Los jóvenes tienen razón. La educación
necesita cambios estructurales. Las autoridades no han comprendido cual es el
problema. Los profesores tampoco. Lo que ocurre es que hablan otro idioma.
Estos jóvenes son diferentes: mucho más
independientes , individualistas e idealistas que sus padres y maestros. Impacientes,
soñadores, participativos y capaces de desarrollar múltiples tareas
simultáneamente. Su actitud desafiante responde al acceso que tienen al
conocimiento. Cuestionan todo, porque saben más que nosotros. Confían por lo
tanto, más en su propio juicio por inmaduro que sea. Habitan en ambientes
planos, sin jerarquías ni autoridades. No leen mucho, ni saben escribir. La
globalización los ha igualado, conectado y comunicado. Están muy conscientes de
sus derechos. No le temen al riesgo y tienen mucha flexibilidad para adaptarse
al cambio. Han desarrollado el hemisferio derecho del cerebro (la creatividad)
por los estímulos que reciben permanentemente en la era de la información.
Estímulos que antes no existían. Los llaman “creativos culturales”. Son tan
optimistas que juran que pueden cambiar el mundo, materia tan relevante que la
consideran su principal deber. Aunque se sienten solos, es más por los
paradigmas del mundo en que habitan, que porque sean pocos. Son mucho más
numerosos de lo que pensamos y están a punto de alcanzar la masa crítica para
generar una transformación cultural sin precedentes.
Buscan crear una “nueva cultura” ya que
han perdido confianza en las instituciones. Tienen sensibilidad ambiental y
desean trabajos con sentido. Están comprometidos con el bienestar general y son
tolerantes a la diversidad. No son comprendidos por las generaciones
anteriores, porque tienen una nueva “cosmovisión”.
Pretender que el modelo industrial con que
se diseñó la educación en el siglo XIX, basado en la división del trabajo y la
cadena de producción, prepare a estos jóvenes del siglo XXI, es un profundo error.
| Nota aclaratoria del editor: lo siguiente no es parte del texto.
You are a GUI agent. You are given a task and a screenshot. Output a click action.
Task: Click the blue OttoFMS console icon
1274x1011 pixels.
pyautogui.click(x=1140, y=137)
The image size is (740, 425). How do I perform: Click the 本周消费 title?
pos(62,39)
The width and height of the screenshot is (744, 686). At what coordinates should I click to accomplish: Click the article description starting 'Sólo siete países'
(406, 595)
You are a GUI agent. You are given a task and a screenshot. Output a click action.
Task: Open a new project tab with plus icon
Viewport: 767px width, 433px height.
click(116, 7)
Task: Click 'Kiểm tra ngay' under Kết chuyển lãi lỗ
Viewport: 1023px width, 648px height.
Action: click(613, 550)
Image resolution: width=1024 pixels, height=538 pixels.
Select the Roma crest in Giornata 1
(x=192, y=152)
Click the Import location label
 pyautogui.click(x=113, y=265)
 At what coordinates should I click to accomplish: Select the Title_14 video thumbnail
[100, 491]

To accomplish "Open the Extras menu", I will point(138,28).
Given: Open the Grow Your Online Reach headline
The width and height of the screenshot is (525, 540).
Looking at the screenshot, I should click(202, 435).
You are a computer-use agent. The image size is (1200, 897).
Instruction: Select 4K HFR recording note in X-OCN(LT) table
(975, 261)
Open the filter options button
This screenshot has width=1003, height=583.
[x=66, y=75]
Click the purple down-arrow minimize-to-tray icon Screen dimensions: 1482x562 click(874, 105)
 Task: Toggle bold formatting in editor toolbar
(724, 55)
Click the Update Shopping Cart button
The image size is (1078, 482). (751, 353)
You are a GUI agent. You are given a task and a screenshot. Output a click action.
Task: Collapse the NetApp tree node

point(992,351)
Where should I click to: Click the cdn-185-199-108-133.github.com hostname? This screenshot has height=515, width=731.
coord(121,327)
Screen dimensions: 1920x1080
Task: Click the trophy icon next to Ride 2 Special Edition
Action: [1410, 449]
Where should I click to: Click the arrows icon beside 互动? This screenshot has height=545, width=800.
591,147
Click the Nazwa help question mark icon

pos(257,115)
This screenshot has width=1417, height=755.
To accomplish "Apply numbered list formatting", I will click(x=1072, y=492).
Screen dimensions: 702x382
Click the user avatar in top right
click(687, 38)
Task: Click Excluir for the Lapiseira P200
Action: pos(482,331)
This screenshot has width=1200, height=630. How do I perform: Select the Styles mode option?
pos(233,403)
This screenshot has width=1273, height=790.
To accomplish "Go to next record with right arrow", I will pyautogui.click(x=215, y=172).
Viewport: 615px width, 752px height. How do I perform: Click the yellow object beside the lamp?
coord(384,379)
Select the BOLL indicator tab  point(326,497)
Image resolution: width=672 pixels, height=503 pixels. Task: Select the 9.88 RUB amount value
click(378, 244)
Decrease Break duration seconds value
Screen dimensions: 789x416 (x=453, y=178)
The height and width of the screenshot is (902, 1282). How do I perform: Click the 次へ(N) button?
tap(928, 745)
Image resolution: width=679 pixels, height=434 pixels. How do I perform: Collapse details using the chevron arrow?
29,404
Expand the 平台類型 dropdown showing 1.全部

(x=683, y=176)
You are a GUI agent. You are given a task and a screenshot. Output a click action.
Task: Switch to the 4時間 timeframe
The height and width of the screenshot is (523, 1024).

Aquel modelo educativo,
rígido, jerarquizado, estandarizado, que prepara empleados para desempeñar un
trabajo de por vida, sencillamente no es compatible con la juventud del siglo
XXI. La educación no está diseñada para las características de nuestra juventud
actual. Necesitamos transformar el modelo desde sus cimientos. No basta con una
reingeniería, ni una reforma. Hay que demoler todo y partir con la tela en
blanco. Se requiere una verdadera metamorfosis.
El nuevo modelo educacional debe
incentivar la innovación, la creatividad y la autonomía. Debe aprovechar la
arquitectura neuronal de esta generación para incentivar a los estudiantes a
cumplir sus sueños, a correr riesgos, a buscar oportunidades y lograr
independencia. Debe desarrollar el pleno potencial de cada joven. La nueva
educación debe aprovechar la ciencia y tecnología para conectar disciplinas y
encontrar nuevas soluciones para viejos problemas. Debe ser plana, flexible y
culturalmente creativa.
En el siglo XXI, la educación tiene que
ser un proceso integral, interesante, ágil, participativo y permanente. Tiene
que tener un propósito que supere el interés personal. Y por sobre todo, debe
adecuarse a esta nueva mirada juvenil.